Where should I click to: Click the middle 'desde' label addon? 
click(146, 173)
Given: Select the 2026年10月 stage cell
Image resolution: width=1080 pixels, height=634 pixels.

---

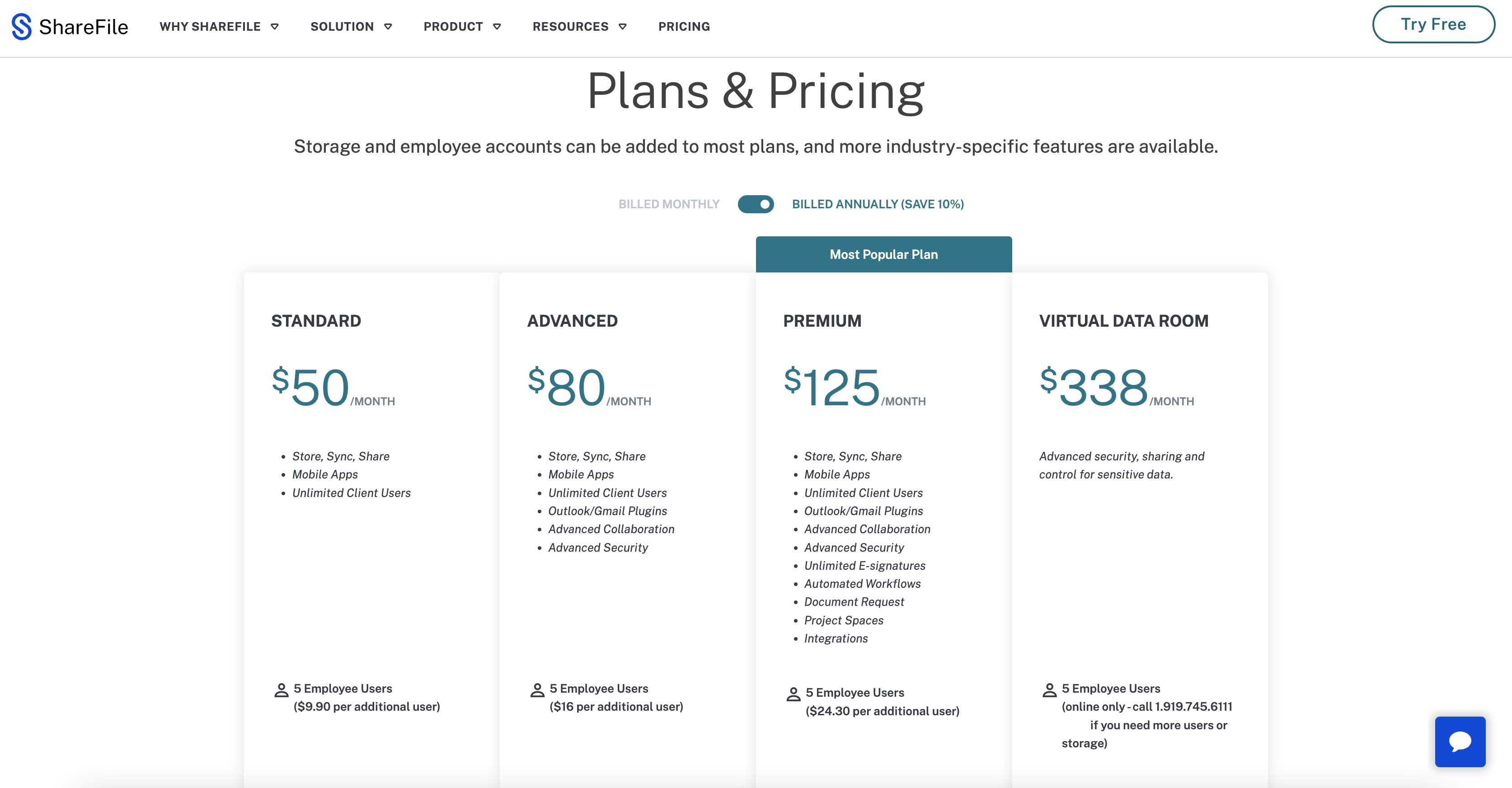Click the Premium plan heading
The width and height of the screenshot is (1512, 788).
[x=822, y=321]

==

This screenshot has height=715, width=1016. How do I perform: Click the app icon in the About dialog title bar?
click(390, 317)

# PROBLEM TO SOLVE
Reproduce the lines of the records, running from the line containing "Given: Select the 2026年10月 stage cell" through the line containing "Image resolution: width=1080", with both of those lines included.

# SOLUTION TO THE EXERCISE
Given: Select the 2026年10月 stage cell
Image resolution: width=1080 pixels, height=634 pixels.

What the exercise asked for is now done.